- DIRECTIONS -
Copy the lines of the data below verbatim, starting at the line that contains "Viewport: 2576px width, 876px" and ending at the last line of the data, with both ends included.

------ STORED ROWS

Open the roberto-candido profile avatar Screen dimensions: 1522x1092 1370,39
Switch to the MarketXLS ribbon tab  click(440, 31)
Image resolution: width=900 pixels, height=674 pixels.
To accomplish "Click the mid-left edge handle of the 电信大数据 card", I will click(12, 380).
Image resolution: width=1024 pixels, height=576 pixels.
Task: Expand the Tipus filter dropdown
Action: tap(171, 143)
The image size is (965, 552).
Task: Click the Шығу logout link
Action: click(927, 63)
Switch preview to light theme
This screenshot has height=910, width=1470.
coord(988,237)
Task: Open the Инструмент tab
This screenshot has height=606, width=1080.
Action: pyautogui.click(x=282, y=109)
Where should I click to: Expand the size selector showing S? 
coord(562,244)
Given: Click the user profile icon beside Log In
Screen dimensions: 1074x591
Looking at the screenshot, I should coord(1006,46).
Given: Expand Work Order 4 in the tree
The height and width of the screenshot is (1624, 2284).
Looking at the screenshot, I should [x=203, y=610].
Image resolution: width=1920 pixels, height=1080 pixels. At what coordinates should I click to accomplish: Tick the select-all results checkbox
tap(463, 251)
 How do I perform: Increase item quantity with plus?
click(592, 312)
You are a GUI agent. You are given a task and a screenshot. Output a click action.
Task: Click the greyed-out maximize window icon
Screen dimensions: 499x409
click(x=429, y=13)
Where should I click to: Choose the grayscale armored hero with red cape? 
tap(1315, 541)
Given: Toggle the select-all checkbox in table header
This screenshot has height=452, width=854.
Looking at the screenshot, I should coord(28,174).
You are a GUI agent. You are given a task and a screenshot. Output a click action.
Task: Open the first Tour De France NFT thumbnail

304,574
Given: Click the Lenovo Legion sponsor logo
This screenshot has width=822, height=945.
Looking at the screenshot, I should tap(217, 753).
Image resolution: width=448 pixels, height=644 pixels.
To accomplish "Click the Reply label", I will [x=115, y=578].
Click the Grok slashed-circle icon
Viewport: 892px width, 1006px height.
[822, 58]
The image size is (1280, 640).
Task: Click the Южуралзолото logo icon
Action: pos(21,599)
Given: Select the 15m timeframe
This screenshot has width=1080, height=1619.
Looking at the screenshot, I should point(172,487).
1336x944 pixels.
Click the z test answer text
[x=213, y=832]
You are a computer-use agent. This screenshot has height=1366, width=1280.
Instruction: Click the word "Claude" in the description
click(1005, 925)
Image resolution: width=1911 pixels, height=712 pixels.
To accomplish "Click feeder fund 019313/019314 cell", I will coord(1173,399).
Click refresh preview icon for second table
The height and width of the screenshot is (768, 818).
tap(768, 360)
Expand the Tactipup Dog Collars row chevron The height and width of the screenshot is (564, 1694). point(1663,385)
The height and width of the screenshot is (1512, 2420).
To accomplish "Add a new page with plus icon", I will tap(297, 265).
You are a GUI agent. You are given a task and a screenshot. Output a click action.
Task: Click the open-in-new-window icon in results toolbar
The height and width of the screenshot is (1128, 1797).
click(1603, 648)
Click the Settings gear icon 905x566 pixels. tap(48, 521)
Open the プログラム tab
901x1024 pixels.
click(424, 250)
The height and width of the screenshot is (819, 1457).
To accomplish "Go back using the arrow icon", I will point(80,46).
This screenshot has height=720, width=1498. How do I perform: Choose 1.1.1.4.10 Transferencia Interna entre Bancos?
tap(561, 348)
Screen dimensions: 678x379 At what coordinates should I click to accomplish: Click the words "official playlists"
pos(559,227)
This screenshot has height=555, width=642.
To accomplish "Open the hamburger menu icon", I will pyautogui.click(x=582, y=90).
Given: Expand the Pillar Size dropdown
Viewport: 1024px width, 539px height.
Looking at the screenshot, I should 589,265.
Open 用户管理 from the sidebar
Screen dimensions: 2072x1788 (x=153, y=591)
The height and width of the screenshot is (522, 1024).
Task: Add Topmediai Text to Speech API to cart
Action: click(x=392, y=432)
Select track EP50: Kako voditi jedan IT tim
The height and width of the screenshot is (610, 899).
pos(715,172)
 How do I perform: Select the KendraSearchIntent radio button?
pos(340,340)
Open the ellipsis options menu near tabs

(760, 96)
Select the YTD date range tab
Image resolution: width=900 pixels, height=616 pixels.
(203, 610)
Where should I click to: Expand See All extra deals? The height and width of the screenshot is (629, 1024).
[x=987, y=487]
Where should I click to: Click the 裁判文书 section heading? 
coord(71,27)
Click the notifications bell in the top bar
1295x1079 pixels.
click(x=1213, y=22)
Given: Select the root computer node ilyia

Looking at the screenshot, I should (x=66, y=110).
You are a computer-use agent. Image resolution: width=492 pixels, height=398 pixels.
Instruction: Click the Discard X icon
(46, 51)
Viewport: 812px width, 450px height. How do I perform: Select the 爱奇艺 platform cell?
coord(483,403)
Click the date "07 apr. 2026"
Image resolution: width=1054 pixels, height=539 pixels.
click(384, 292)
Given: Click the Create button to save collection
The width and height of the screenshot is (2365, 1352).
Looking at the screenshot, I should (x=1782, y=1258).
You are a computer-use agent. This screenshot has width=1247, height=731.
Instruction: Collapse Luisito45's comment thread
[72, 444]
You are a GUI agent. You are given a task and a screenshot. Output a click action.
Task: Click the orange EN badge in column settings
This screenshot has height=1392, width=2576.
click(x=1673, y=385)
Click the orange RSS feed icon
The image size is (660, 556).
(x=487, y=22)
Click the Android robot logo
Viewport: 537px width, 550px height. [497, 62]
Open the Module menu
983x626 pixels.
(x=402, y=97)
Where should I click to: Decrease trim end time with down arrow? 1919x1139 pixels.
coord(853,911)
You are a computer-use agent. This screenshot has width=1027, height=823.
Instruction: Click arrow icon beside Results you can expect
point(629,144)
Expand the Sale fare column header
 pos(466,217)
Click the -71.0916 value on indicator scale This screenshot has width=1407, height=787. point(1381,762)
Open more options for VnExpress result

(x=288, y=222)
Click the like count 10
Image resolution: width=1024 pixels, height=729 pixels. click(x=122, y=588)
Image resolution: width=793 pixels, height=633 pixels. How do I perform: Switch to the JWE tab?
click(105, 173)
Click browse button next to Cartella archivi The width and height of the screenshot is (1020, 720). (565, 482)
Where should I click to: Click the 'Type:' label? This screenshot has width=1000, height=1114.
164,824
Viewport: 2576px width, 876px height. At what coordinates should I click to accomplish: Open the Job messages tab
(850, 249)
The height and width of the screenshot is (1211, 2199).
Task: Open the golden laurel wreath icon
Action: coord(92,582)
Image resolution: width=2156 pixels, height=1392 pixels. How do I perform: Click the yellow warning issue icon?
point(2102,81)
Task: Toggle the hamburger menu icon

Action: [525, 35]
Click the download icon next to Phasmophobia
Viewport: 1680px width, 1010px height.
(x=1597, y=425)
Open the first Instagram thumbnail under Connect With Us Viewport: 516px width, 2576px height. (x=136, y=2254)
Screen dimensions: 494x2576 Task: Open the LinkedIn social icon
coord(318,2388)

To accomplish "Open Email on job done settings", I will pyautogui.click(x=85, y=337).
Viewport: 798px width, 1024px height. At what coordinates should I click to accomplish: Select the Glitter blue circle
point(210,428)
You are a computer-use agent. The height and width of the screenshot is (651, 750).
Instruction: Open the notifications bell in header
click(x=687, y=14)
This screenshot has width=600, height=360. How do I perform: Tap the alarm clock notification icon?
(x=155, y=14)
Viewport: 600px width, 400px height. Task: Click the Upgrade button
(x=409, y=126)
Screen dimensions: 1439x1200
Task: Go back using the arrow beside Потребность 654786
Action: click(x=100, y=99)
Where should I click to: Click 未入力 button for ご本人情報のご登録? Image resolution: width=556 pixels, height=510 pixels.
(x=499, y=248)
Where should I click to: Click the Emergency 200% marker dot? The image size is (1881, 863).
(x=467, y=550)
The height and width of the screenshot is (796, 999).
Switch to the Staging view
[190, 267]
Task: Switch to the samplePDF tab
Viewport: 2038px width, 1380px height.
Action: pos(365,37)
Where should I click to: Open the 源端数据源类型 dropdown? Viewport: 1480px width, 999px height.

------------

- REPLY -
Viewport: 2576px width, 876px height. At what coordinates should I click to accomplish: Open the Job messages tab
(850, 249)
The height and width of the screenshot is (1211, 2199).
Task: Open the golden laurel wreath icon
Action: coord(92,582)
Image resolution: width=2156 pixels, height=1392 pixels. How do I perform: Click the yellow warning issue icon?
point(2102,81)
Task: Toggle the hamburger menu icon

Action: [525, 35]
Click the download icon next to Phasmophobia
Viewport: 1680px width, 1010px height.
(x=1597, y=425)
Open the first Instagram thumbnail under Connect With Us Viewport: 516px width, 2576px height. (x=136, y=2254)
Screen dimensions: 494x2576 Task: Open the LinkedIn social icon
coord(318,2388)

To accomplish "Open Email on job done settings", I will pyautogui.click(x=85, y=337).
Viewport: 798px width, 1024px height. At what coordinates should I click to accomplish: Select the Glitter blue circle
point(210,428)
You are a computer-use agent. The height and width of the screenshot is (651, 750).
Instruction: Open the notifications bell in header
click(x=687, y=14)
This screenshot has width=600, height=360. How do I perform: Tap the alarm clock notification icon?
(x=155, y=14)
Viewport: 600px width, 400px height. Task: Click the Upgrade button
(x=409, y=126)
Screen dimensions: 1439x1200
Task: Go back using the arrow beside Потребность 654786
Action: click(x=100, y=99)
Where should I click to: Click 未入力 button for ご本人情報のご登録? Image resolution: width=556 pixels, height=510 pixels.
(x=499, y=248)
Where should I click to: Click the Emergency 200% marker dot? The image size is (1881, 863).
(x=467, y=550)
The height and width of the screenshot is (796, 999).
Switch to the Staging view
[190, 267]
Task: Switch to the samplePDF tab
Viewport: 2038px width, 1380px height.
Action: pos(365,37)
Where should I click to: Open the 源端数据源类型 dropdown? Viewport: 1480px width, 999px height.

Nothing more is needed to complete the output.